La niña se agacha, hundiéndose en el agua hasta que ésta toca su nariz. Entonces decide sumergirse. Dejará pasar un rato. De hecho, permanecerá allí tanto tiempo como pueda aguantar, con la esperanza de que la voz pase. Siempre pasa. Las voces aparecen unos instantes y luego se pierden como una vaharada de aliento en un día ventoso.

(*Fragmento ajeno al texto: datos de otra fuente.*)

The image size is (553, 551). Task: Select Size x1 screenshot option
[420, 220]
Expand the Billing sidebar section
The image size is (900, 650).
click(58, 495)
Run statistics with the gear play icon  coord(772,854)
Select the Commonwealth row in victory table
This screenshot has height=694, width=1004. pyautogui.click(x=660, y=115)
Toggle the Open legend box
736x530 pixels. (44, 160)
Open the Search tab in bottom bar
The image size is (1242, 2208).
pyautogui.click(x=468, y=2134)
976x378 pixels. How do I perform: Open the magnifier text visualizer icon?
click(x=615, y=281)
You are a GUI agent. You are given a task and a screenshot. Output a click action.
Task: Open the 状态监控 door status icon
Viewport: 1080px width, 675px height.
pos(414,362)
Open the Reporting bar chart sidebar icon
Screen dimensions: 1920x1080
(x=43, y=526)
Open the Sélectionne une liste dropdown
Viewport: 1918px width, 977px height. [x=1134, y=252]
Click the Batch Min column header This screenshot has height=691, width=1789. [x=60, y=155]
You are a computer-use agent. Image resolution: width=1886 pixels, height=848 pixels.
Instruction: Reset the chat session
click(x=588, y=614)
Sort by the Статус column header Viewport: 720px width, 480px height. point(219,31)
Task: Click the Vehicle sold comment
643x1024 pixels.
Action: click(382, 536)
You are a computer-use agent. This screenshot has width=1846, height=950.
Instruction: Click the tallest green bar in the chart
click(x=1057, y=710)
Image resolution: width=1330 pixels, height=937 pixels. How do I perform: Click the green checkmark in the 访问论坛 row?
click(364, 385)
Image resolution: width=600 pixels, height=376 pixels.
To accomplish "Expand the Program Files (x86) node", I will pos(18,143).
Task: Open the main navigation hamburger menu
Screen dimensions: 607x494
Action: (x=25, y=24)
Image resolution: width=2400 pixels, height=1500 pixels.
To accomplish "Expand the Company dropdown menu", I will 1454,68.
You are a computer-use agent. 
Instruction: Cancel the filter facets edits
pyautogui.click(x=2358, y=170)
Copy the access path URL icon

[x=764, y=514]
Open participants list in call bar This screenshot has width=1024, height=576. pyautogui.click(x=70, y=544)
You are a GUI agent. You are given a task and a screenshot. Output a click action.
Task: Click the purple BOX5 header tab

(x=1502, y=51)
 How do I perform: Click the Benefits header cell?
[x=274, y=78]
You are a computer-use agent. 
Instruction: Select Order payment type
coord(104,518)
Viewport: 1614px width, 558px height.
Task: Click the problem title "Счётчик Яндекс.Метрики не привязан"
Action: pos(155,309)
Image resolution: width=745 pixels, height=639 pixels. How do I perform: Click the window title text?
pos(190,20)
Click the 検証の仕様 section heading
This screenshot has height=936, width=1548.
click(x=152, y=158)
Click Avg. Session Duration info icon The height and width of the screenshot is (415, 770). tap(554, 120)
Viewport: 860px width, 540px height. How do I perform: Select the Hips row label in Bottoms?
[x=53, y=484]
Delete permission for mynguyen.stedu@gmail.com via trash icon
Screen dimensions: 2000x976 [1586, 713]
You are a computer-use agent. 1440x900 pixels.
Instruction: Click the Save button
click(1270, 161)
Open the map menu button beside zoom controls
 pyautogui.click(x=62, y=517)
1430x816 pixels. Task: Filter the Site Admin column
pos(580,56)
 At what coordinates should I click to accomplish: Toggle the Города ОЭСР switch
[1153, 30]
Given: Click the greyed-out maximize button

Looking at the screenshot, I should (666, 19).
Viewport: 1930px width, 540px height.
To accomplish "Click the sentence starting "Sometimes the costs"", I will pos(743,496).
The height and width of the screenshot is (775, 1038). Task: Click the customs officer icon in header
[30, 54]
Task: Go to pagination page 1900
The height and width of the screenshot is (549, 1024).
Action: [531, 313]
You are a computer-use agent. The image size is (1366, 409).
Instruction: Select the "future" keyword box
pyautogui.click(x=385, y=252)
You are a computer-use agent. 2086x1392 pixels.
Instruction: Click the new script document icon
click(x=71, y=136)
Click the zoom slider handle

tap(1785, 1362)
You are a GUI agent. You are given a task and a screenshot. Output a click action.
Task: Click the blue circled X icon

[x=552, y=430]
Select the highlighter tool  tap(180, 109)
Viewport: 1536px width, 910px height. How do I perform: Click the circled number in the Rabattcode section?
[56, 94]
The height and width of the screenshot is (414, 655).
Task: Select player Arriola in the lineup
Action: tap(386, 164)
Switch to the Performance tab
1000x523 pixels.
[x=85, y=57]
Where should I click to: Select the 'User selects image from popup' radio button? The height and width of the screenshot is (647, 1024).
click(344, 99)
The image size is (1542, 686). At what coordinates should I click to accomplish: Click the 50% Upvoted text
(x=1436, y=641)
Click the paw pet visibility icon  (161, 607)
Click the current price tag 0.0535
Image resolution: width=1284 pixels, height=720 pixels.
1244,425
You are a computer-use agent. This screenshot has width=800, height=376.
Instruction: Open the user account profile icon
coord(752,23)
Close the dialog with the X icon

Cuando saca la cabeza se queda quieta, expectante, escuchando.

Nada.

Satisfecha, sale de la bañera, salta sobre la alfombrilla de baño y se arropa con la toalla. El agua se desprende de su cuerpo y cae creando pequeñas manchas húmedas.

Todo parece estar bien, excepto…

Da un respingo cuando mira el espejo, nublado como una enorme plancha de hielo.

Hay huellas de manos en él, un montón, desde abajo hasta arriba, conformando una especie de mosaico.

Y todas de diferentes tamaños.

Alma, que se encuentra sentada en su asiento habitual en clase de religión, mira a la profesora con una expresión divertida. Les ha pedido que hagan un bonito dibujo de Dios, y lo ha hecho con esa sonrisa que ella lee como de dibujos animados, demasiado estridente como para resultar natural.

Mira alrededor y ve que sus compañeros empiezan a dibujar, llenando de trazos sus pliegos de papel.

Ella se queda quieta, sin dibujar nada. La profesora repara en ella en uno de sus muchos paseos entre las filas de mesas.

—Alma… ¿no pintas?

—Señorita, es que no se puede pintar a Dios.

—¿Cómo?

—Dios es invisible.

—Eso no es cierto —objeta la profesora—. Has visto muchas ilustraciones de Dios, ¡y tú pintas muy bien!

Alma asiente despacio.

—Puede que pinte bien, pero el de las ilustraciones es Jesús, no Dios.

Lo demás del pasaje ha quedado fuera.